Se destaca su gran concreción contextual. A la potencia que en sí mismo suele poseer “lo sobrenatural” en cualquier buen relato de terror, Enriquez le suma otras variedades del horror contemporáneo, para abrir ese abanico sobre escenarios palpables, reconocibles. Pueden respirar la amenaza latente de lo rural/provinciano (en La Rioja o en el Litoral) o la violencia de la gran urbe (en Constitución, Lanús y otros puntos de Buenos Aires). En cualquier caso, resultan vívidos en su detalle y fiables en la cotidianidad inicial de sus realidades.
Enriquez nos interioriza minuciosamente en esos entornos. Con ese ánimo, a su prosa fluida a veces se le percibe cierto hálito de crónica periodística; merodea el peligro de caer en un didactismo for export, pero finalmente el trabajo vale la pena: el lector se involucra en la realidad del escenario, y así acepta más fácilmente la próxima entrada en lo fantástico. Cuando Enriquez quiebra esa “normalidad” inicial, surge una fractura expuesta que horroriza, pero de la que es imposible apartar la vista.
Otro rasgo común verificable en el volumen es cierta inclinación a las desapariciones, antes que a los aparecidos (véanse “El chico sucio” o “Tela de araña”).
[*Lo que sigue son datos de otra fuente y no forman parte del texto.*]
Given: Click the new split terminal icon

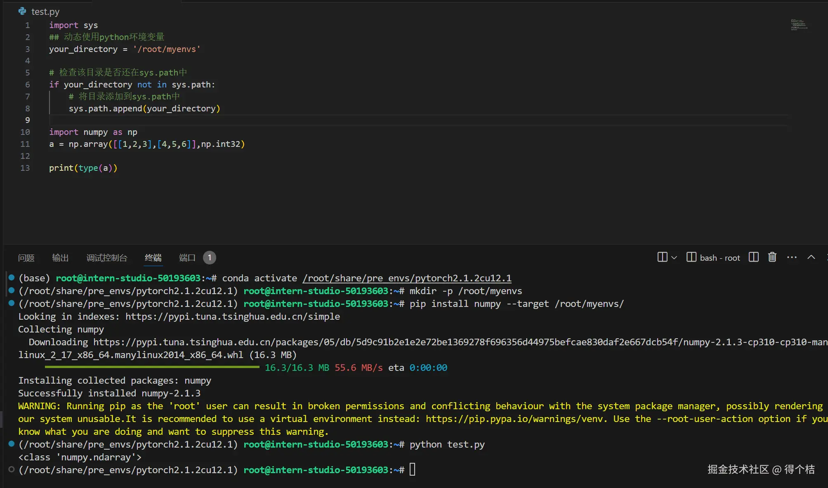Looking at the screenshot, I should click(x=662, y=257).
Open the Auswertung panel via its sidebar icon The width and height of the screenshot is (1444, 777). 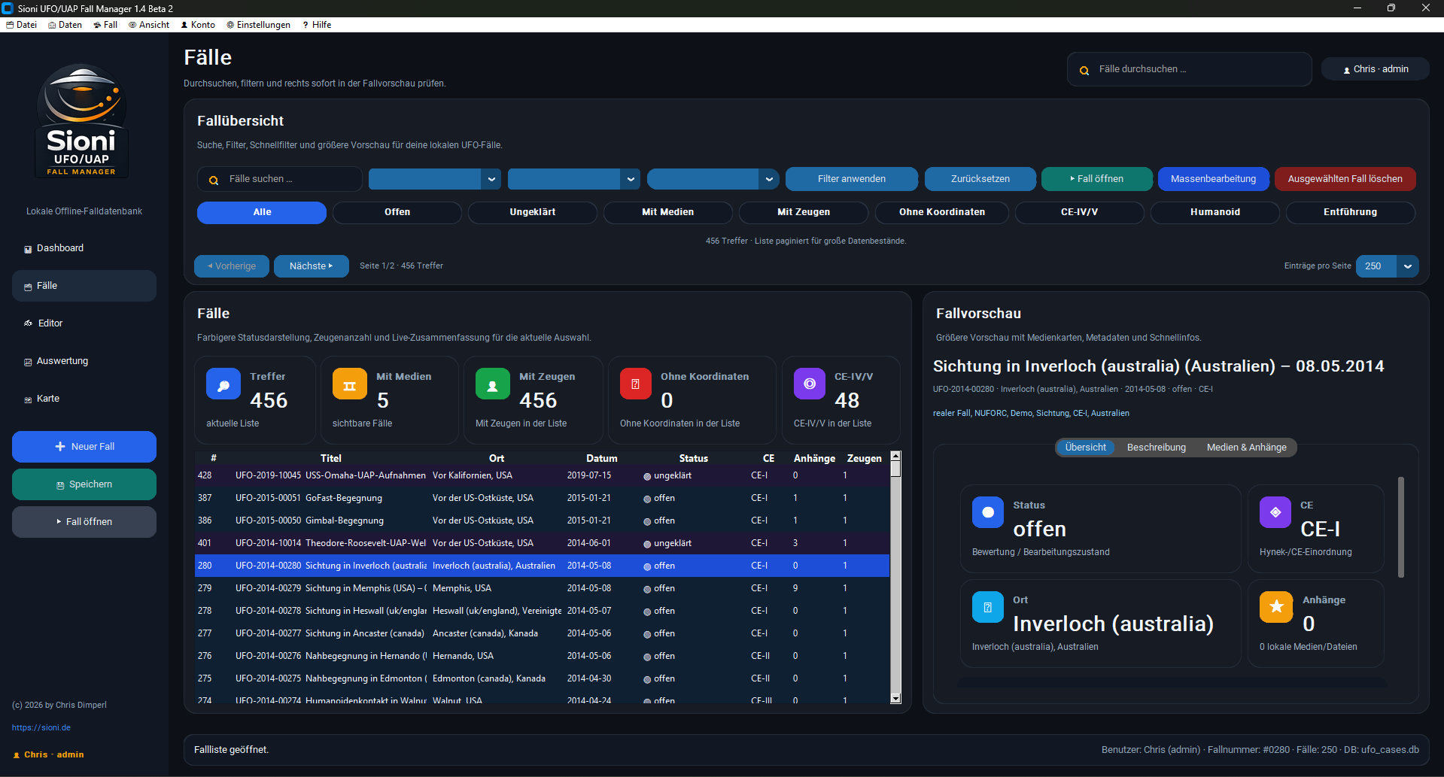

También la elección mayoritaria de protagonistas jóvenes, casi siempre mujeres, salvo en un cuento (“Pablito clavó un clavito: una evocación del Petiso Orejudo”). Ellas —que en la mitad de los casos son, además, narradoras en primera persona— casi siempre van cayendo en el desequilibrio psicológico. Cuando los relatos evocan una época pasada, las marcas temporales también son concretas: pueden referir a las décadas del ochenta (“Los años intoxicados”) o del setenta (“La hostería”).
Casa-tapiada
Enriquez erige atmósferas que propician el horror; muchas veces las imágenes que riega son pequeñas distracciones de prestidigitadora, que nos predisponen para el escalofrío que viene, pero que también esconden la verdadera fuente de ese miedo, a la que cada cuento se acercará en su clímax.
En resumen, el terror aquí funciona en buena parte por una saturación de indicios dispuestos con sutileza en una bandeja de realidad, que sustenta el verosímil. Eso sí: la sutileza se abandona a la hora del martirio de los cuerpos. Hay que advertir que, en esto, Enriquez no escatima detalles ni truculencia.
¿Conserva la literatura alguna fuerza al respecto, después de años de cine gore explícito? Creo que sí. Lean estos relatos tras las doce campanadas de la medianoche, solos, en una casa vacía… y después me cuentan.